##### DATA TO USE
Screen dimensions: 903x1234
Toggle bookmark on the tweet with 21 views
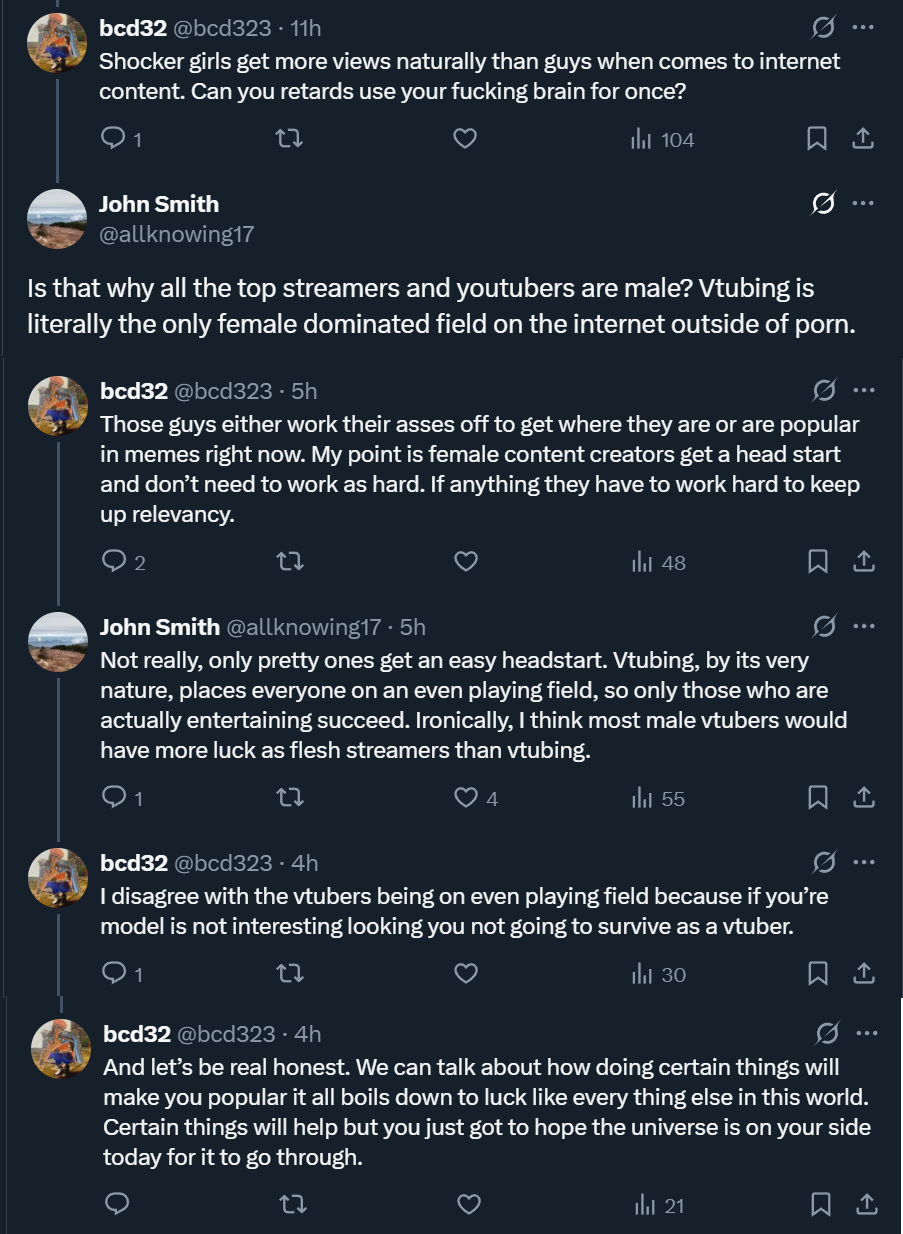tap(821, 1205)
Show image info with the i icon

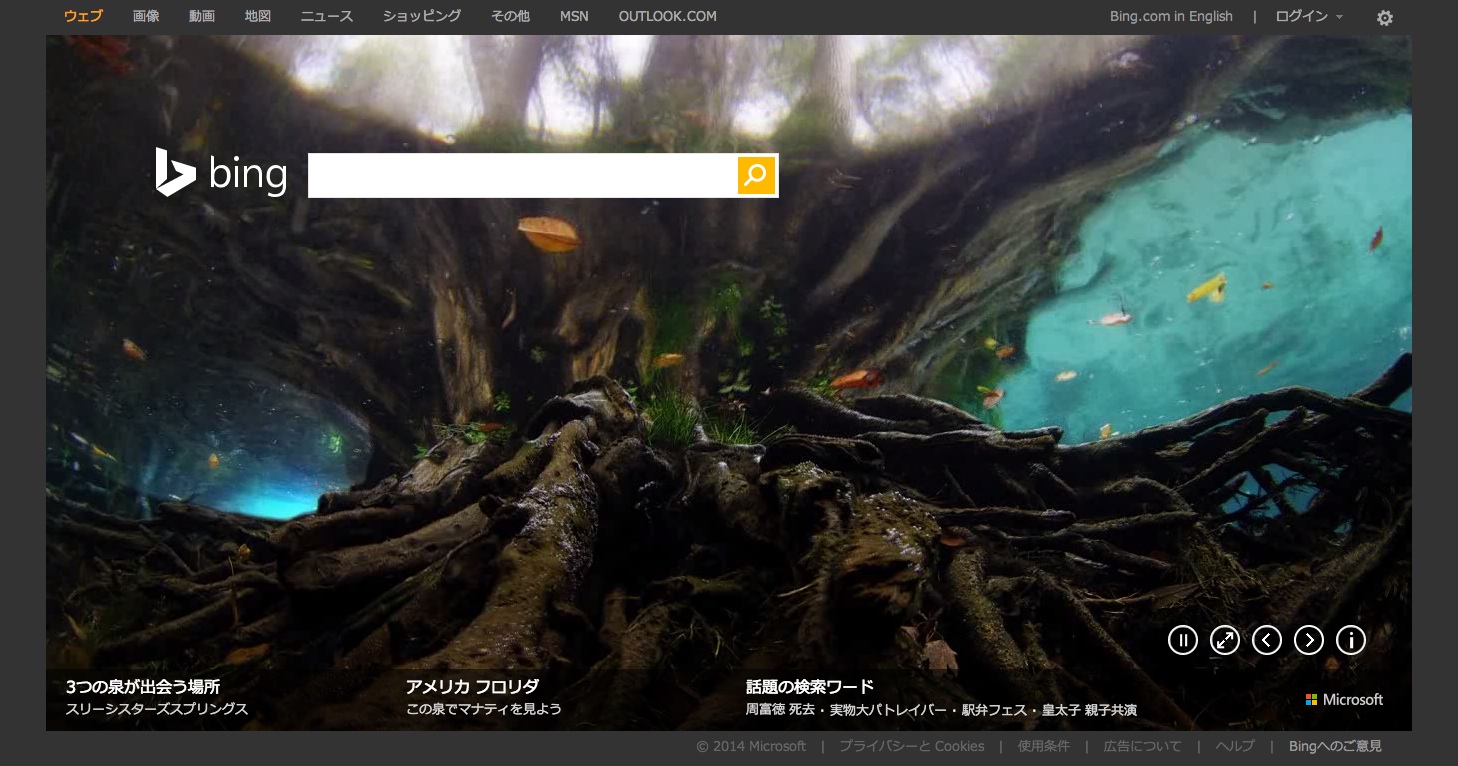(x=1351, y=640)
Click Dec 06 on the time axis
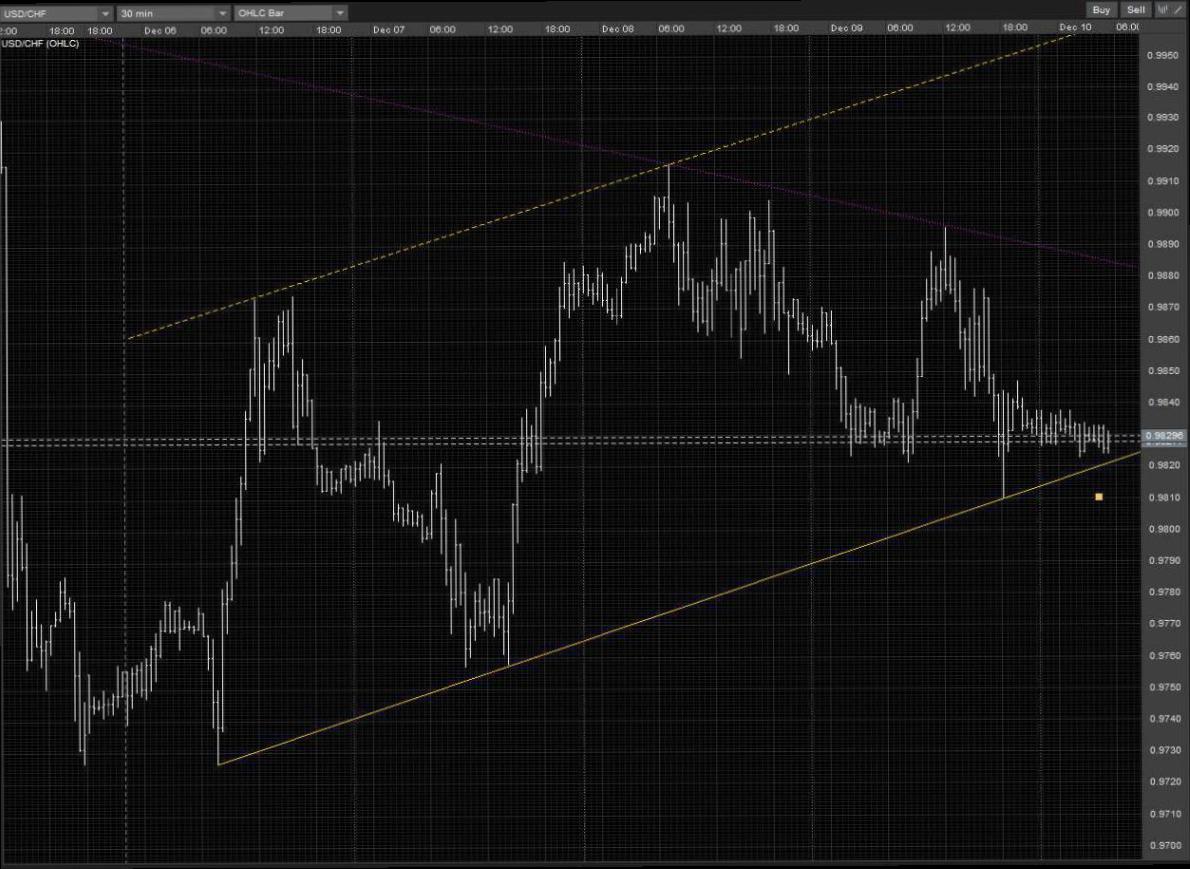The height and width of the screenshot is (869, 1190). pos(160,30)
##########
Quote the records word for word, starting at the line with "Show image info with the i icon" and continuing through the end of the records. Leave out the pictures.

### COMPLETED TASK
Show image info with the i icon

(x=1351, y=640)
Click Dec 06 on the time axis
The height and width of the screenshot is (869, 1190). pos(160,30)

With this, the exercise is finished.